Leaders should create an environment where open communication about skills is both facilitated and valued. This will help to encourage skills transparency by creating a cultural shift towards recognizing the importance of skills and competencies as foundational elements of individual success. Practically, this can be achieved by conducting regular skills assessments, creating a centralized skills inventory, and fostering a culture of continuous learning and development. 

Regular skills assessments

Regular skills assessments can be conducted via digital tools that allow employees to self-assess their skills against predefined benchmarks and industry standards and update their skill profiles. Such tools might include scenario-based evaluations and feedback mechanisms that make the process engaging and valuable. Employees should be encouraged to revisit their profiles periodically, especially after completing new training programs, gaining new experiences, or taking on new responsibilities.

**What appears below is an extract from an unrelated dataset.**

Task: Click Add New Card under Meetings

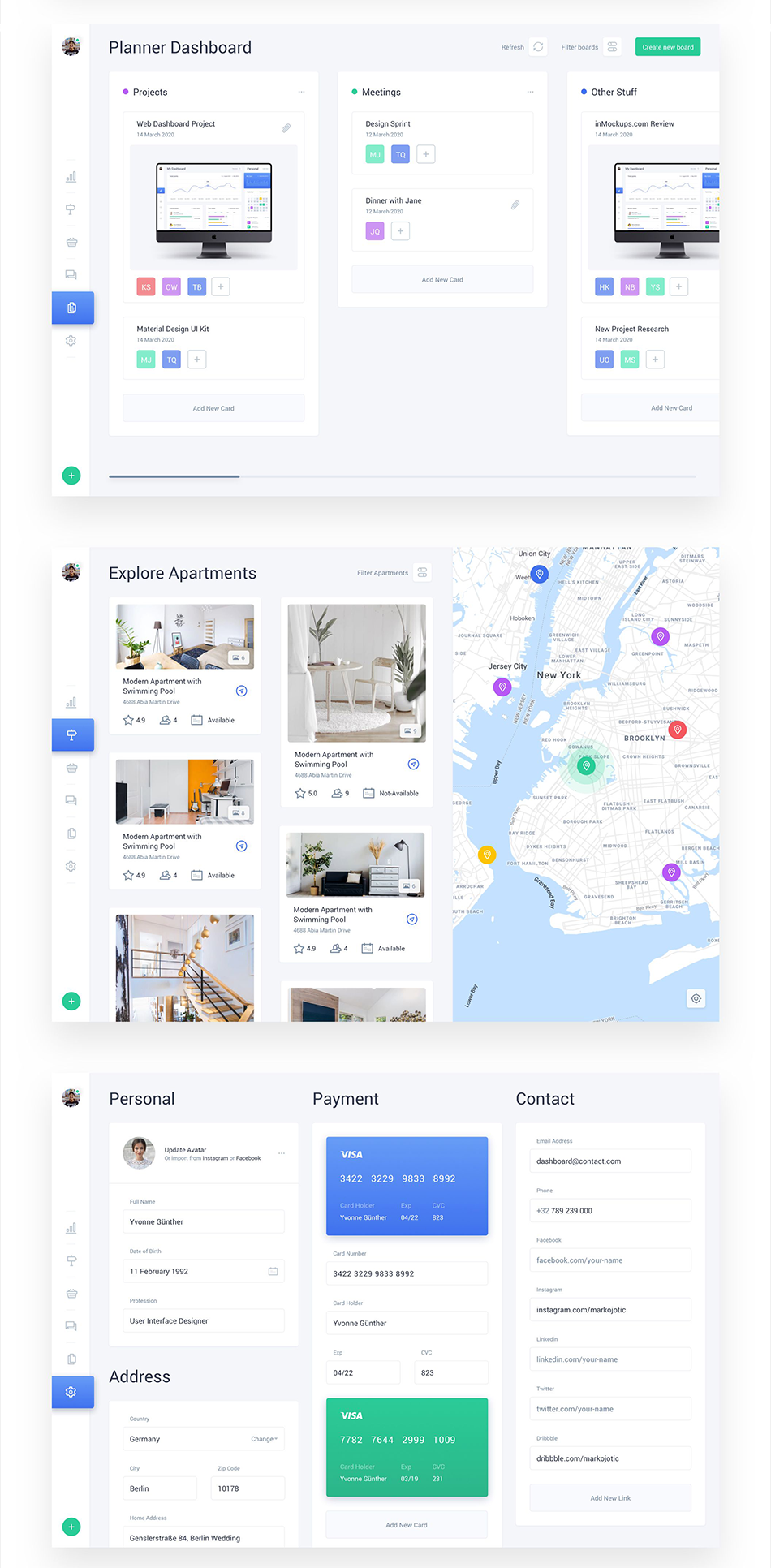Action: [442, 279]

Furthermore, when employees are responsible for maintaining and updating their skills information, they become more aware of their growth areas and more proactive in seeking development opportunities. This can lead to a better employee experience, as employees can see a clear link between their efforts to upskill and their career progression.

Centralized skills inventory

A skills inventory serves as a comprehensive repository of employee skills, competencies, and qualifications. By centralizing and automating this information using a platform like SkyHive, organizations can ensure that skills data is easily accessible, up-to-date, and actionable.

A centralized skills database can, for example, provide visibility into the skills of the entire organization. Employees can view their own skills profiles and compare them with the requirements of different roles. This helps employees understand how their current skills align with potential career paths and what additional skills they need to develop to advance and is instrumental in facilitating internal mobility

With a clear view of the organization's skills inventory, managers can design and implement targeted reskilling programs and training initiatives that address specific areas of deficiency. This approach to reskilling ensures that employees acquire the skills necessary to meet evolving business demands, enhancing overall organizational agility and resilience — a must-do in the era of digital transformation and the so-called fourth industrial revolution

A culture of continuous learning and development

A continuous learning culture emphasizes the continuous development of skills, knowledge, and competencies, encouraging employees to engage in lifelong learning. This commitment to learning benefits both the individual employees and the organization as a whole, driving innovation, efficiency, and job satisfaction. 

Organizations should offer continuous learning and development opportunities to help employees acquire new skills and update existing ones. These opportunities can take various forms, including online courses, workshops, seminars, and in-person training sessions. Continuous learning not only keeps employees up-to-date with the latest industry trends and technologies but also prepares them to tackle new challenges and take on more complex roles within the organization.

Recognizing and rewarding employees who acquire new skills or reskill into new roles is an effective way to encourage a learning culture to take hold. 

Putting all of this together

As digital transformation and advanced AI technologies continue to shape the future of work, the importance of encouraging skills transparency and maintaining an up-to-date skills inventory cannot be overstated. These current trends, in addition to lessons learned from the COVID-19 pandemic, have made it an operational imperative for organizations to take steps to reskill and upskill their workforce. 

Achieving this goal requires a multi-faceted strategy that includes understanding the true nature of skills, adopting a holistic approach to skills intelligence, and fostering skills transparency. Regular skills assessments, a centralized skills inventory, and a culture of continuous learning are foundational elements in this strategy.